A questo punto si potrebbe pensare che gli eredi de Micheli, dopo aver salutato il signor Villa con una sonora pernacchia, abbiano offerto la loro collezione, chessò, al Guggenheim di Bilbao. Del resto vicende simili non sono nuove per l’Italia: proprio per il secondo Guggenheim fuori dagli Usa, prima di finire in Spagna, si era pensato a diverse città italiane. E qualcuno ricorderà la vicenda della collezione Thyssen-Bornemisza, per la quale erano girati i nomi di varie località italiane prima che, per indisponibilità di queste, da Lugano la collezione finisse definitivamente a Madrid. E invece no. Con un encomiabile (e, a questo punto, immeritato) attaccamento alla cittadina sull’Adda, gli eredi de Micheli hanno costituito un Comitato civico per trovare un’altra collocazione a Trezzo per la collezione.

È incredibile come la giunta trezzese si dimostri insensibile anche alle ragioni economiche, oltre che a quelle culturali.

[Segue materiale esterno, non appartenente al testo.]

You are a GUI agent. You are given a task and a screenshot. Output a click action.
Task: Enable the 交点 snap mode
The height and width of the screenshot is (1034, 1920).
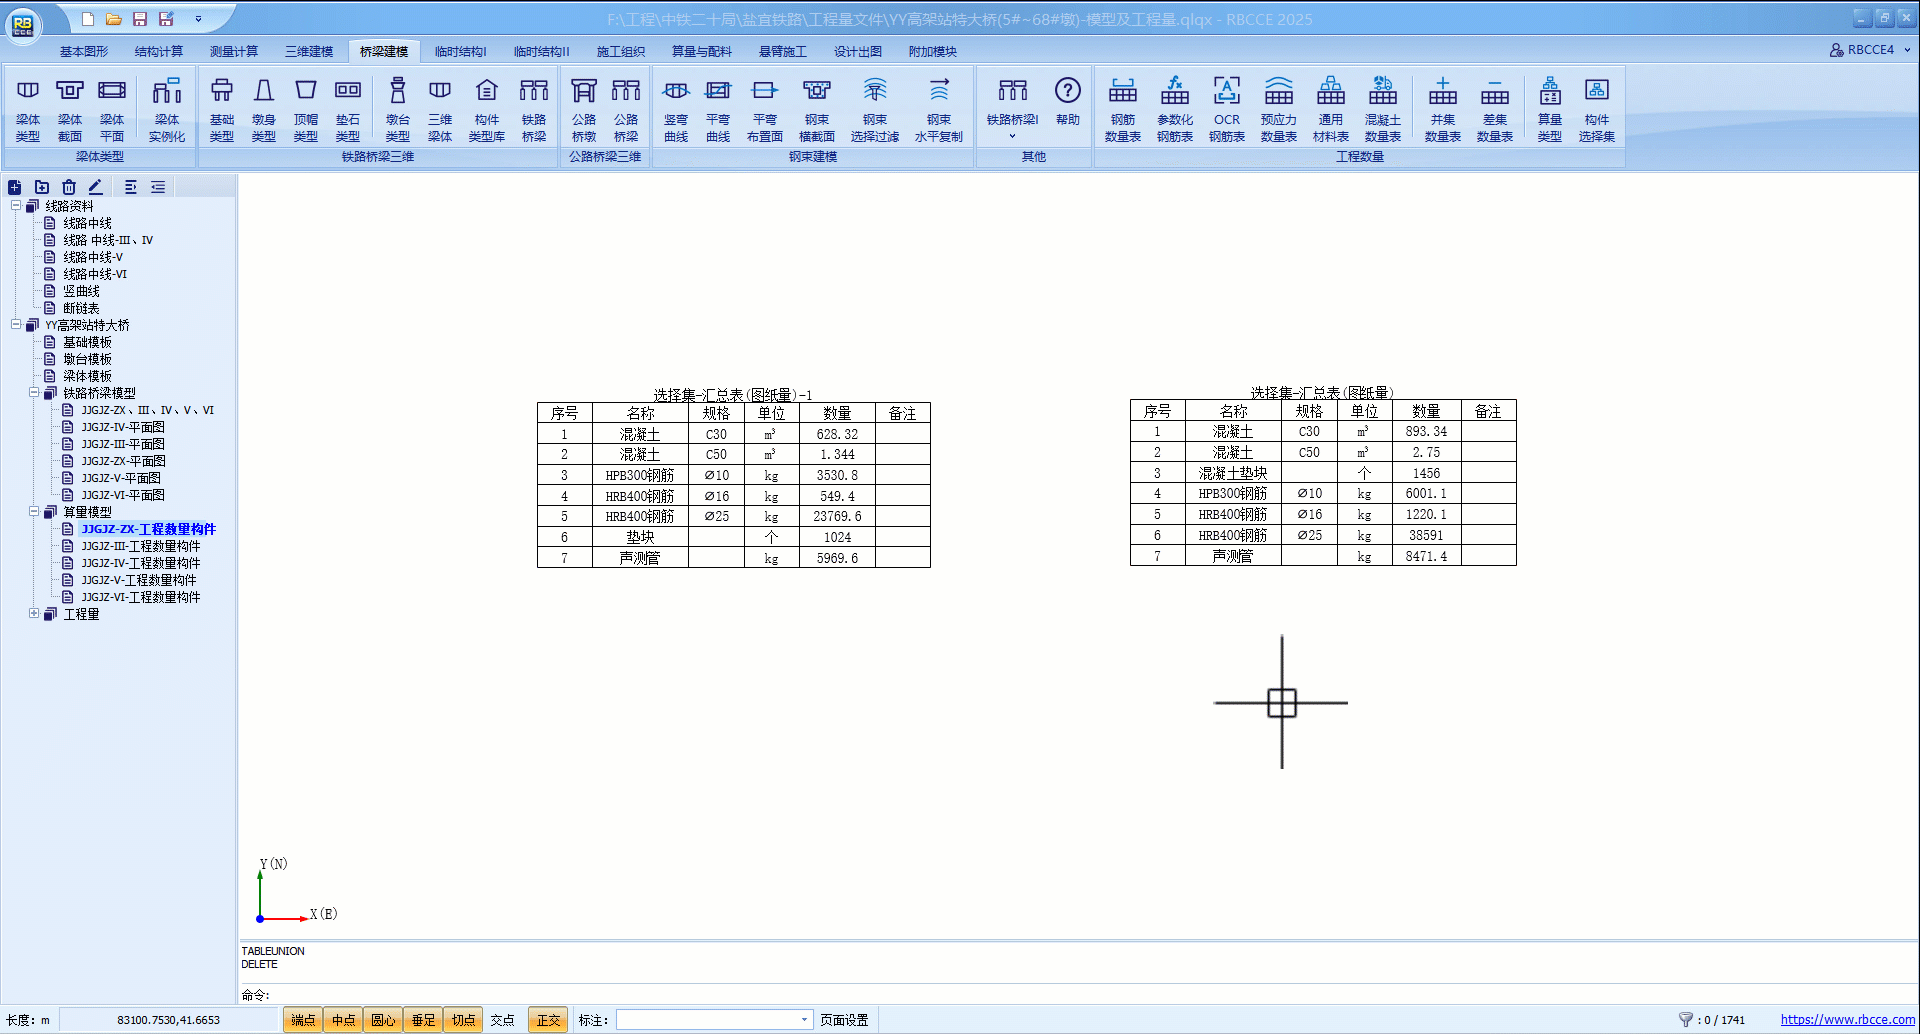point(502,1020)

Non occorre essere dei guru del marketing territoriale per capire che una simile collezione, adeguatamente valorizzata (pensate al contrasto affascinante che si creerebbe esponendo opere del ‘900 nel rudere del Castello visconteo, a picco sul fiume…), genererebbe interessanti flussi di visitatori con conseguente valore aggiunto per la città.

Si dice spesso che il paese reale è migliore della classe politica che lo governa: a Trezzo la gente ha un’occasione in più per dimostrarlo.

 

Nota: le immagini sono rappresentative degli autori citati in generale e non riproducono opere della collezione de Micheli.